Mars Orbiter was bottled to mark India's Mangalyaan mission, the country's first interplanetary probe and the first Asian spacecraft to reach Mars orbit. It is a fittingly ambitious release: a single malt from John Distilleries in Goa, bottled at a punchy 55.5% ABV, non-chill filtered and natural in colour.
The recipe follows the Paul John house style — Indian six-row barley, copper pot stills and tropical maturation in ex-bourbon casks under the Goan sun. Heat and humidity hurry the spirit along, pulling out colour, sweetness and oak character at a pace that would terrify a Speyside cooper.

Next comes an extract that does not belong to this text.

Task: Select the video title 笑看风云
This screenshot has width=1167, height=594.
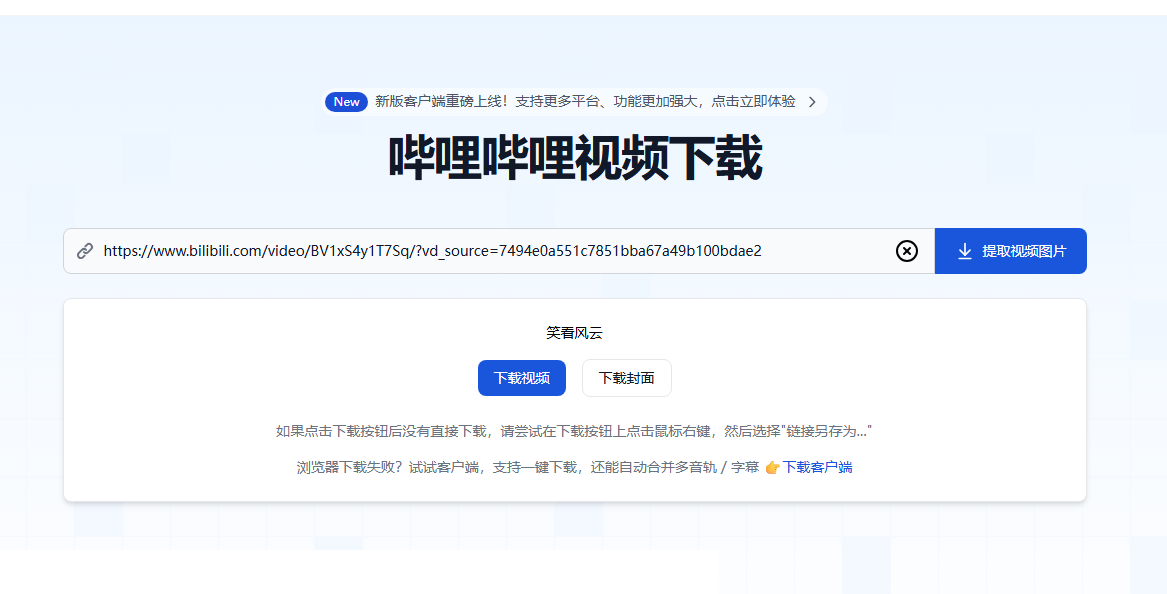Action: pyautogui.click(x=574, y=333)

On the nose it is generous and slightly exotic: toffee apple and mango skin, then toasted oak, cinnamon and a faint thread of incense smoke. The palate matches the strength with honeyed barley, roasted almond and ripe tropical fruit, tightened by black pepper and ginger and a pleasing treacle-dark oak depth. There is real weight here, but the spirit never feels overworked.
The finish is the part that earned its name for me — long, spicy and a little bit cosmic, drifting on dried mango, dark chocolate and smouldering oak long after the glass is empty. A drop of water softens the heat and lifts the fruit further.
It is bold, confident and full of personality. As tributes go, this one earns its launchpad.